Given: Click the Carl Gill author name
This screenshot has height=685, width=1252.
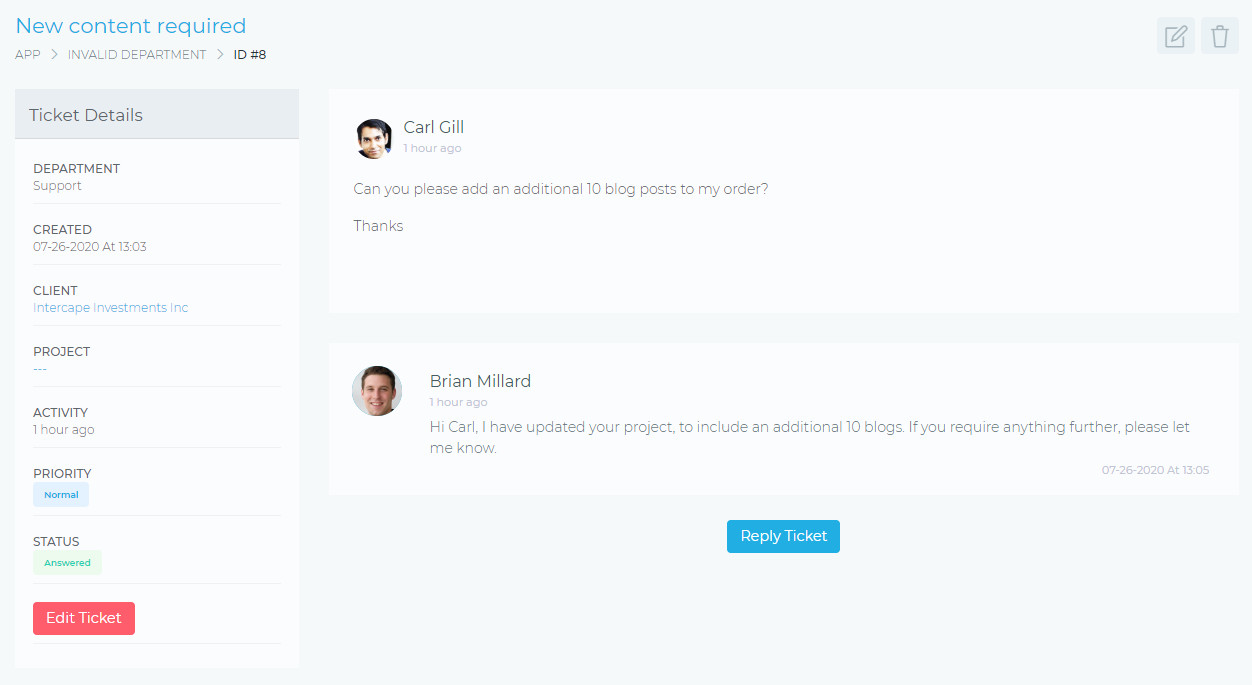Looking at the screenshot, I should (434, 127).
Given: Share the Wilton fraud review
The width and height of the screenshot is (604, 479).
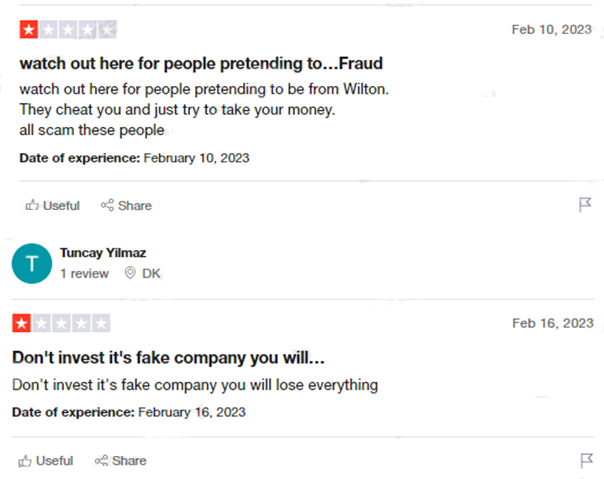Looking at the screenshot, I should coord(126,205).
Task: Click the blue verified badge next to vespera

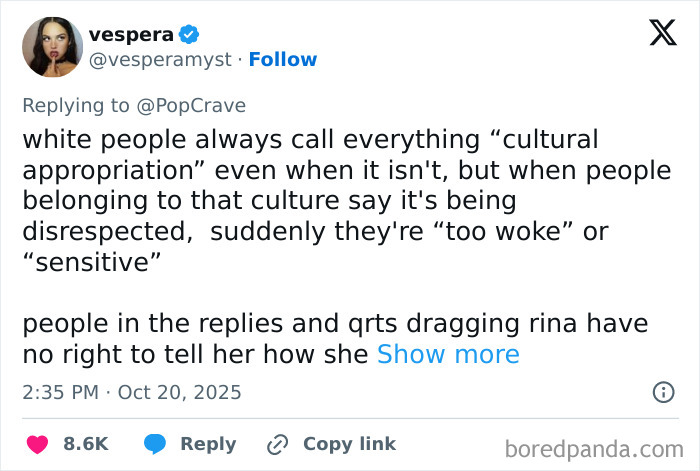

----

EXERCISE DIRECTIONS |
Rewrite every record above, replacing "Click" with "Select" and keeping all other text the same. Leave the pictures out of your version.

RESPONSE TO THIS TASK |
Given: Select the Carl Gill author name
This screenshot has height=685, width=1252.
Looking at the screenshot, I should (434, 127).
Given: Share the Wilton fraud review
The width and height of the screenshot is (604, 479).
Looking at the screenshot, I should coord(126,205).
Task: Select the blue verified badge next to vespera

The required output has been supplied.